#### Page text
This can be seen in the very definition of rape that exists in the Virginia statute. According to law, rape is defined as,
“Vaginal sexual intercourse with a person against her/his will and by force.”
The key issues here is the need for force in order for an assault to be defined as rape. Rape can be a result of physical force, duress, coercion, or any number of other forms of manipulation. Rape without affirmative consent is always rape no matter if the perpetrator uses force.
Similarly, the law against “crimes against nature” has the potential to incriminate victims of rape or sexual assault by a family member:
"Any person who performs or causes to be performed cunnilingus, fellatio, anilingus, or anal intercourse upon or by his daughter or granddaughter, son or grandson, brother or sister, or father or mother is guilty of a Class 5 felony. However, if a parent or grandparent commits any such act with his child or grandchild and such child or grandchild is at least 13 but less than 18 years of age at the time of the offense, such parent or grandparent is guilty of a Class 3 felony."
This law should be modified to apply only when the stated acts are performed willingly, without coercion, force, or threat.

#### Tasks for this exercise
a) List the acts that the statute quoted in the passage on Virginia's sexual offense laws names as constituting "crimes against nature."
b) Carry on the passage on Virginia's sexual offense laws from the point where it stops.

#### Provided data
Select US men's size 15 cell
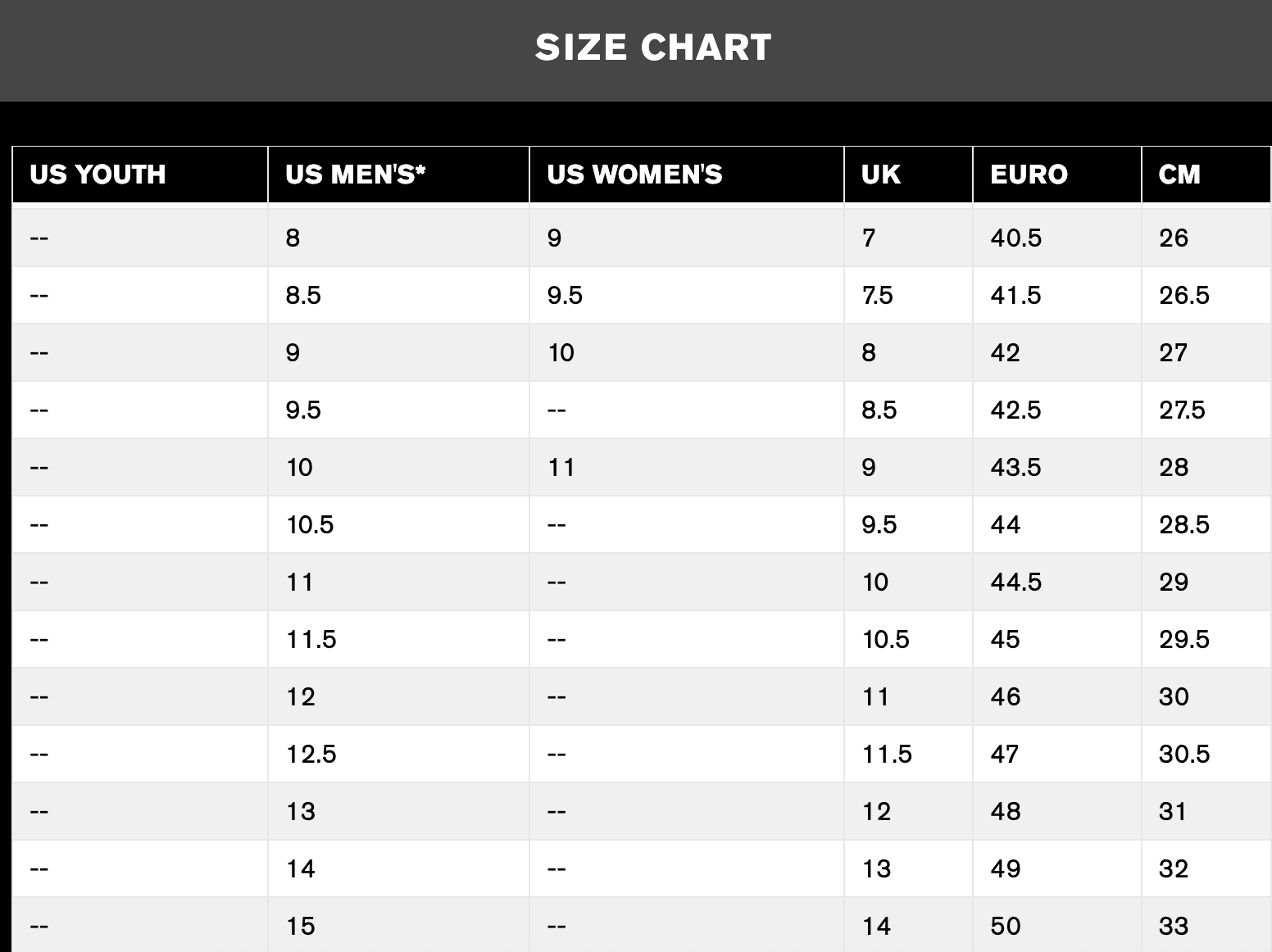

#### Answers
a) cunnilingus, fellatio, anilingus, anal intercourse

b)
In fact, 46.7% of women who are rape suffer at the hands of an acquaintance and 1 in 3 women have been a victim of intimate partner violence. This statute simply ignores those women’s stories and supports the misconception that rapists are violent strangers who jump from alleyways and attack our young girls.
"2. Evidence of sexual conduct between the complaining witness and the accused offered to support a contention that the alleged offense was not accomplished by force, threat or intimidation or through the use of the complaining witness' mental incapacity or physical helplessness, provided that the sexual conduct occurred within a period of time reasonably proximate to the offense charged under the circumstances of this case;"
This contingency should be struck. Sexual history should not provide an implication of consent, and examples of consensual intercourse around the time of the offense does not excuse the offense itself as consensual, since consent is required in every interaction.
Virginia, it is time to look at the statistics and change our legislation so it is truly in the best interest of our citizens and works to end rape culture in the Commonwealth. Please sign this petition to take a stand against archaic laws and help put an end to rape culture.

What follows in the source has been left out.